J'aime beaucoup le montage et l'ambiance du film. Certaines séquences annoncent déjà le Schrader d'aujourd'hui, avec une volonté d'esthétiser mais aussi de jouer avec le rythme. Ce film est un peu en avance sur son temps en fait. Pas trop non plus, faut pas déconner, et ce n'est jamais que dans le style qu'il est en avance sur son temps, ce qui n'est pas forcément un compliment. Mais disons que c'est intéressant dans le sens où ça consolide la filmo de Schrader.
L'intrigue est intéressante, une sorte d'enquête, comme dans un film noir, dans le milieu du porno. Je ne suis pas d'accord avec tout ce qui est véhiculé dans le film (l'amalgame films pornos et snuff movies est bien facile et maladroit), mais cela n'empêche pas de savourer cette descente en enfer pour ce père de famille. Il est simplement regrettable de terminer le film si proprement quand clairement la fugue de la fille ne pouvait amener un retour à la normale.

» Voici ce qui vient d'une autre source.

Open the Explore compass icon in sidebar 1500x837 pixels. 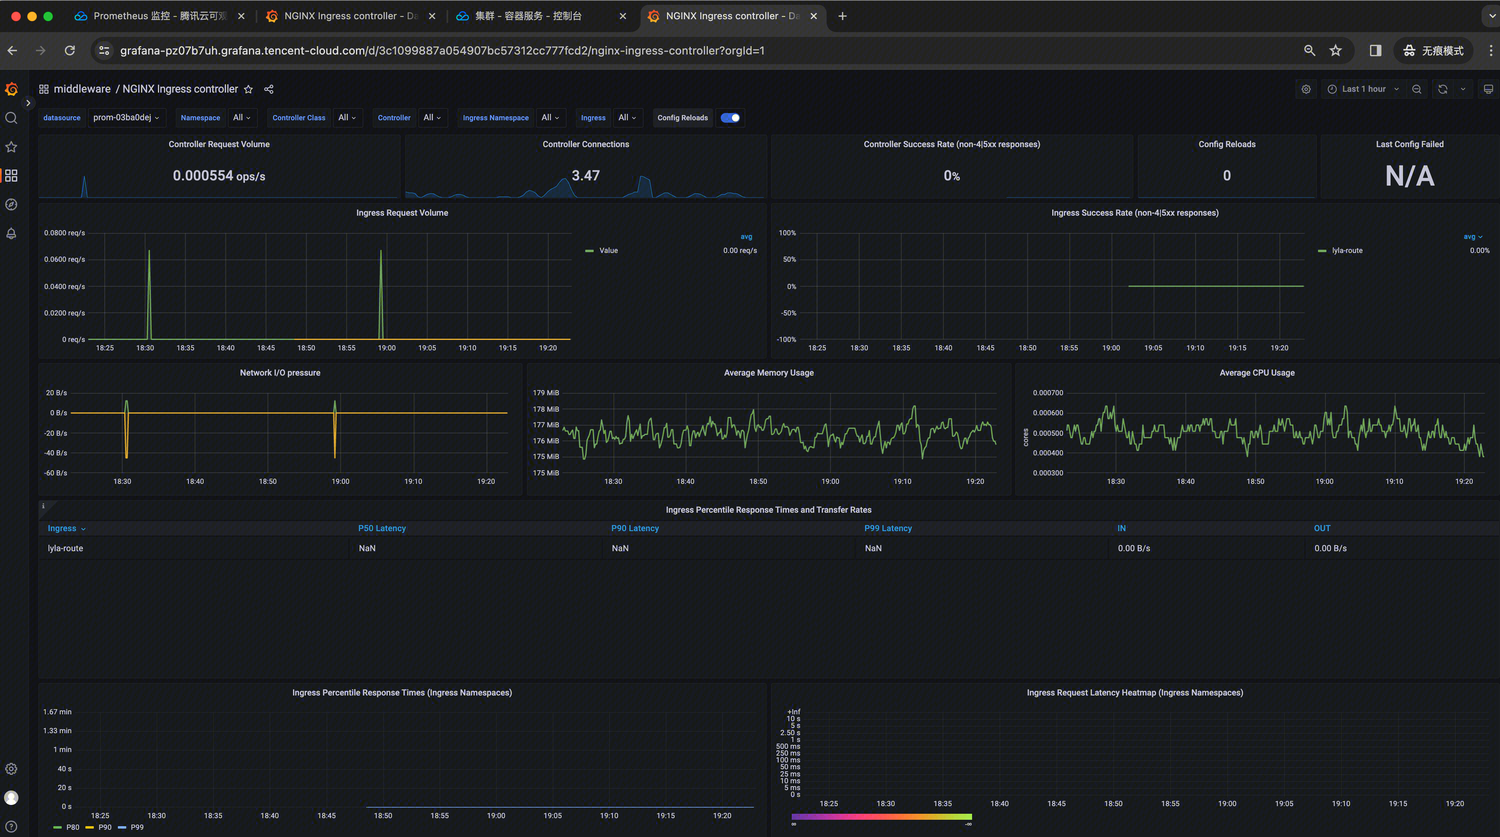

Les personnages sont bien écrits, on appréciera en particulier le stratagème imaginé par le héros pour retrouver sa fille : se faire passer pour un réalisateur de films pornos. C'est un peu ridicule quand on y réfléchit, mais vu la manière dont le milieu porno est dépeint dans ce film, ça reste cohérent.
Le ridicule est certainement renforcé aussi par le déguisement du père (on joue avec les clichés) mais bizarrement ça passe, peut-être parce que C Scott est excellent dans le rôle de ce père dépassé et prêt à tout pour ramener sa brebis dans le droit chemin (dommage d'ailleurs qu'il ne franchisse pas des limites infranchissables plutôt que juste imaginer des plans un peu tordus). La caméra est bien placée, le découpage lisible, le montage bien rythmé ; certaines séquences en particulier sont assez prenantes, car le réalisateur expérimente davantage avec son médium, avec la dilatation du temps et de l'espace (un peu comme cette bagarre dans la rue). Et puis le travail sonore est assez étrange, met le spectateur dans une position inconfortable.
Bref, chouette petit film. Cela m'a rappelé "8mm" avec Nicolas Cage, faudrait que je le revoie ce film.